> **EXERCISE GOAL**: Please return every line in the following data that includes the string "durable".

Excerpts from a dataset
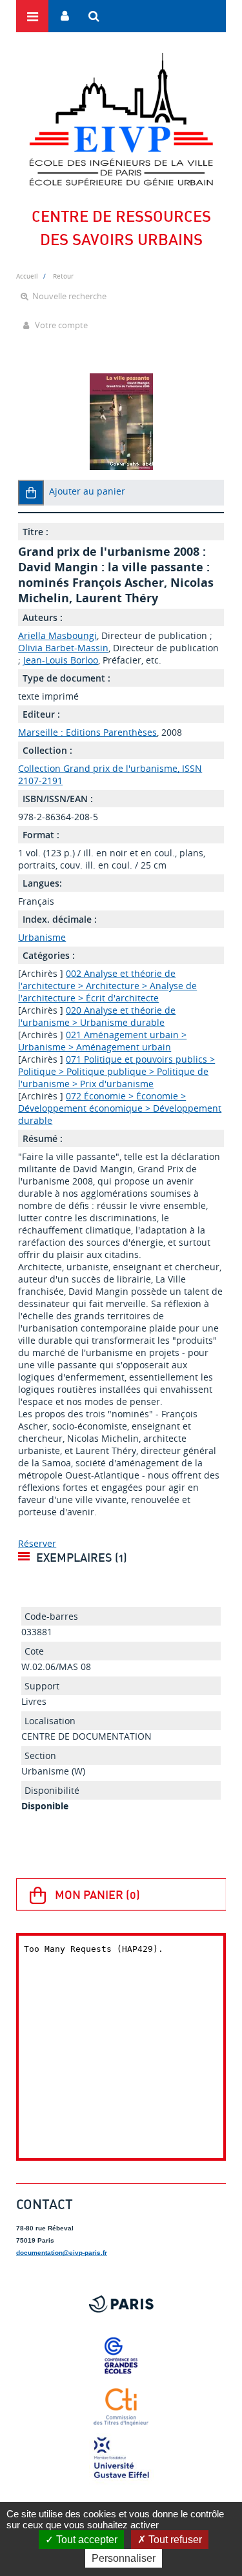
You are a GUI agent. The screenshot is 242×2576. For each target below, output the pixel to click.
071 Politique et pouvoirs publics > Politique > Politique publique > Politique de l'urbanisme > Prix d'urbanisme (116, 1071)
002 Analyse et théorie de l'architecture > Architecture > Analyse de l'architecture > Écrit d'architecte (107, 985)
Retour (63, 275)
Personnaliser (124, 2558)
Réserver (37, 1543)
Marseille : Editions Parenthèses (87, 732)
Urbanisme (42, 937)
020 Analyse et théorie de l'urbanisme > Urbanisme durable (97, 1016)
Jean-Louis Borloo (60, 660)
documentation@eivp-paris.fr (61, 2252)
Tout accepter (85, 2539)
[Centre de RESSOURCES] (121, 119)
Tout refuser (174, 2539)
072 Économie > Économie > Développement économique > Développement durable (119, 1108)
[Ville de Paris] (121, 2304)
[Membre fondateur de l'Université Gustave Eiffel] (121, 2458)
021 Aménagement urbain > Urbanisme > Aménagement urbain (102, 1040)
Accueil (27, 275)
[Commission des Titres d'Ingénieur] (121, 2407)
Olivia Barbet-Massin (63, 648)
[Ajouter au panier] (31, 492)
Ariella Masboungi (57, 635)
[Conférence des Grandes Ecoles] (121, 2355)
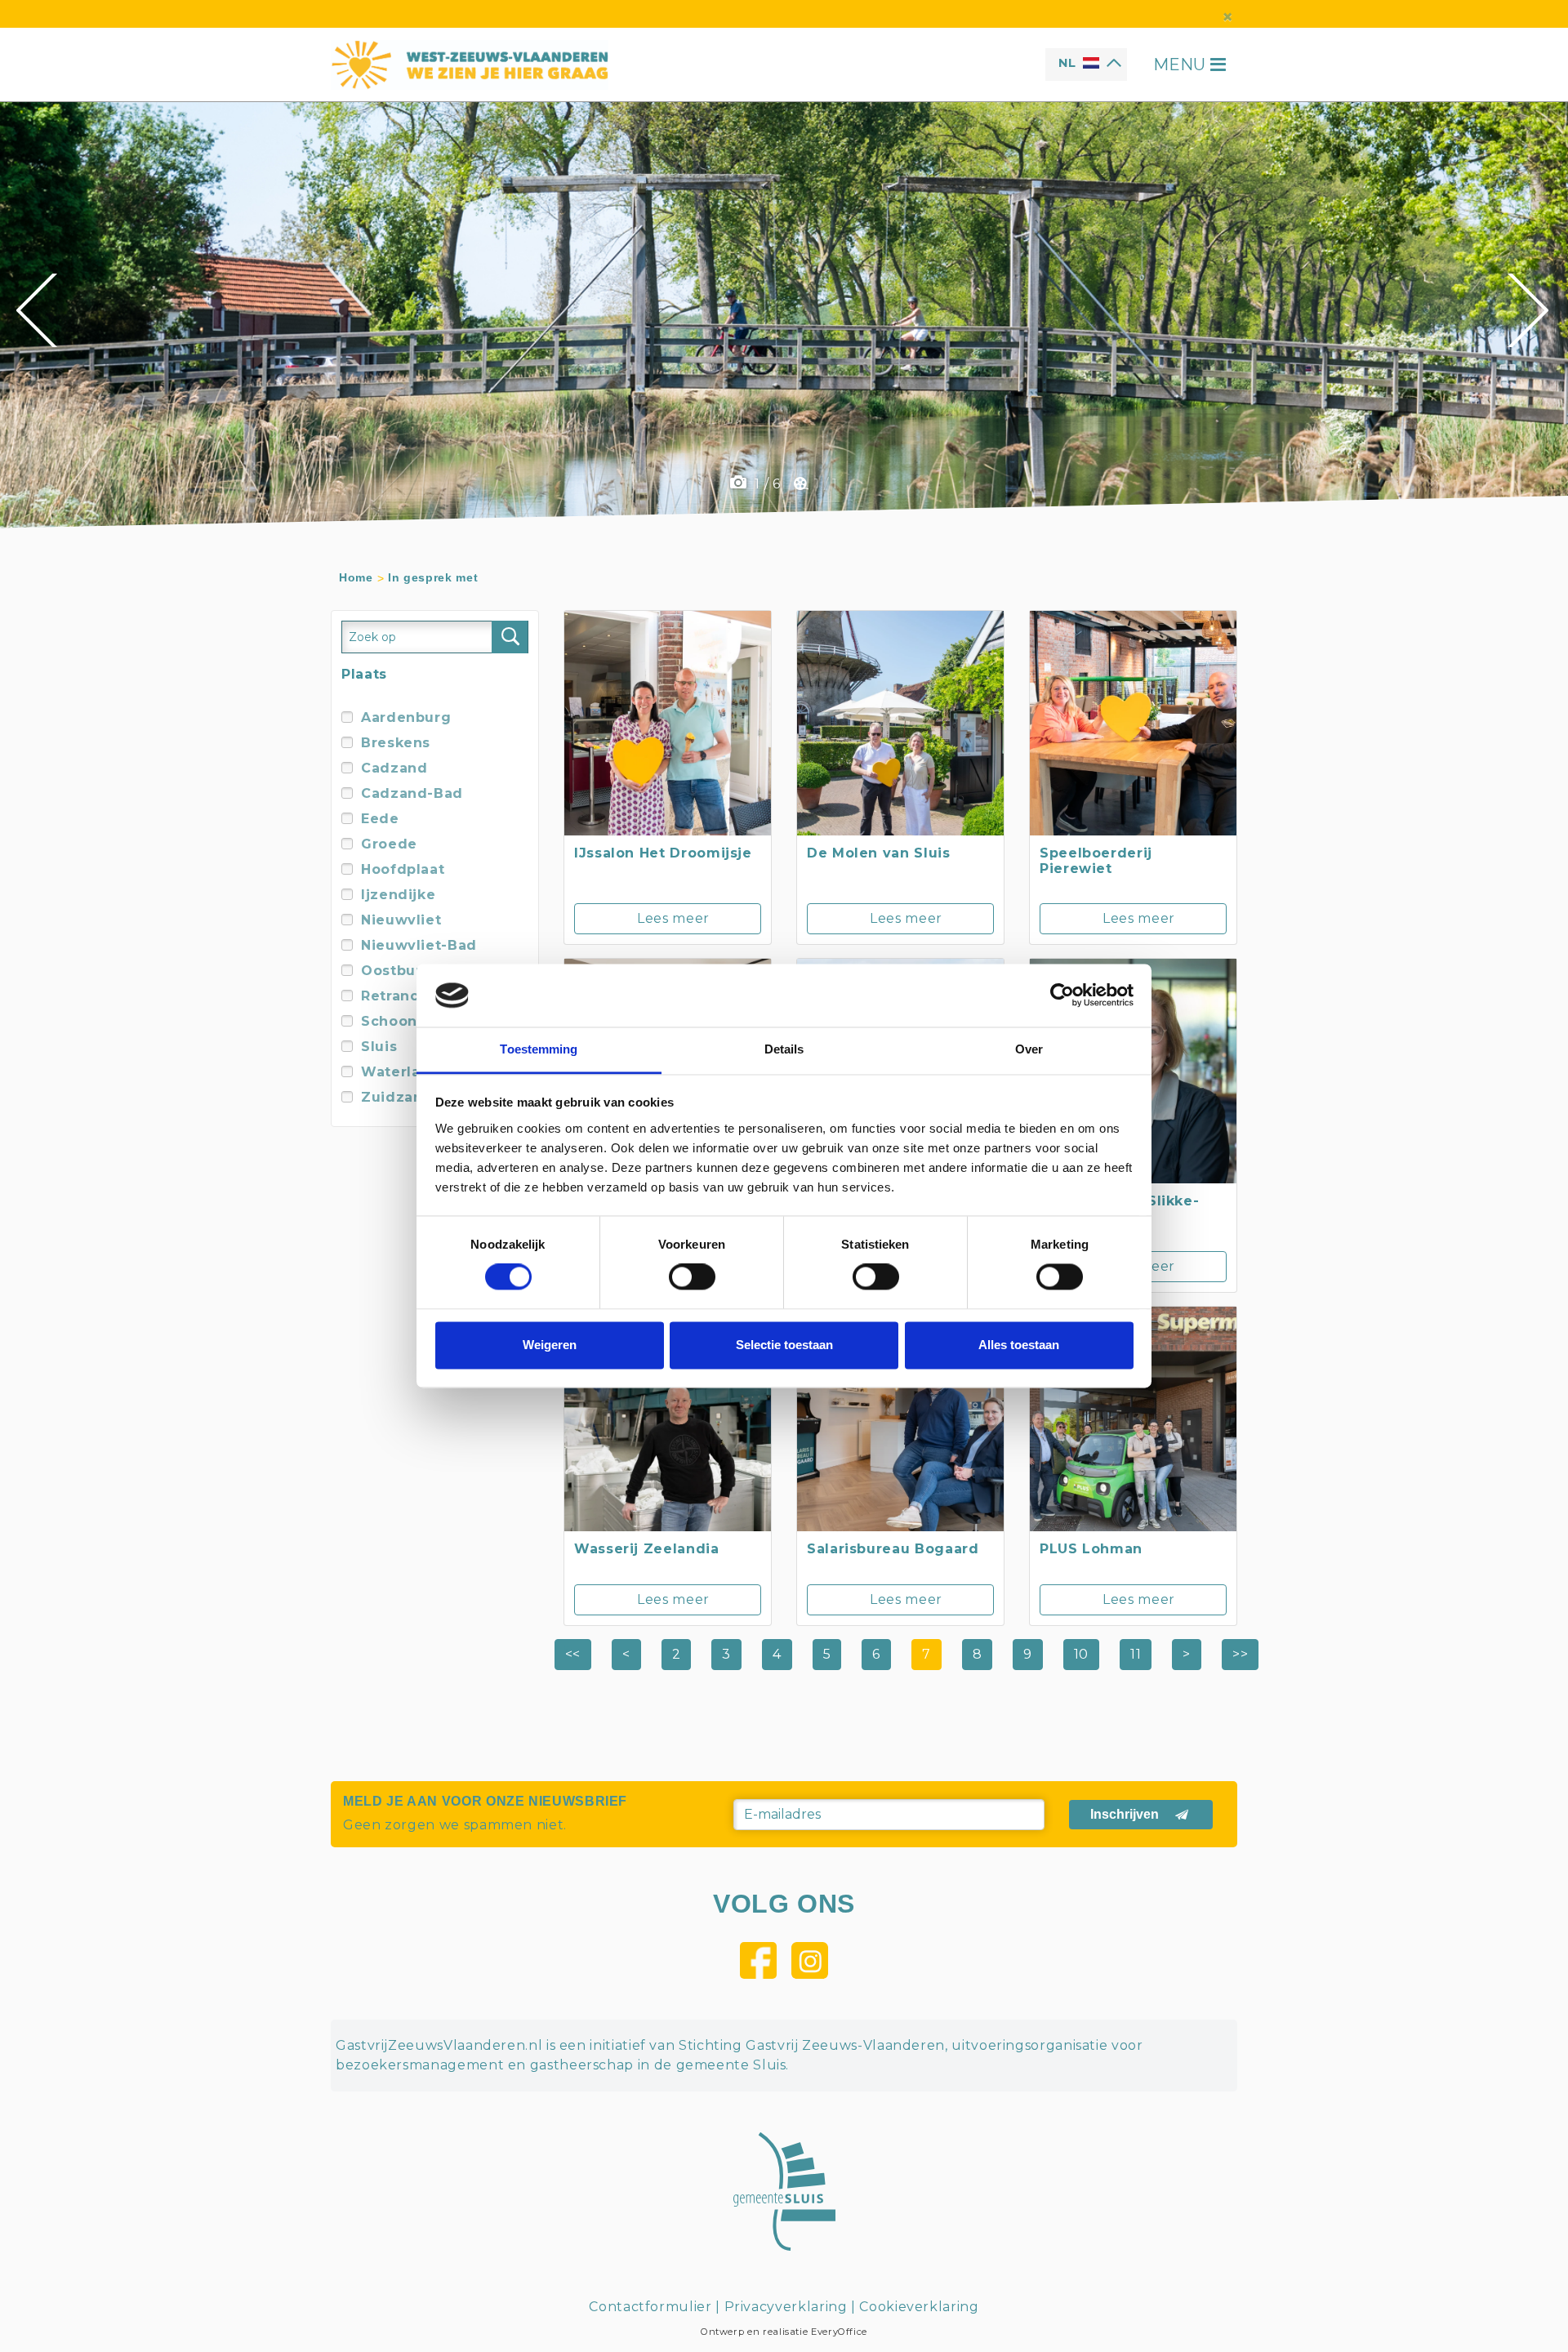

> **TASK SOLUTION**:
020 Analyse et théorie de l'urbanisme > Urbanisme durable (97, 1016)
072 Économie > Économie > Développement économique > Développement durable (119, 1108)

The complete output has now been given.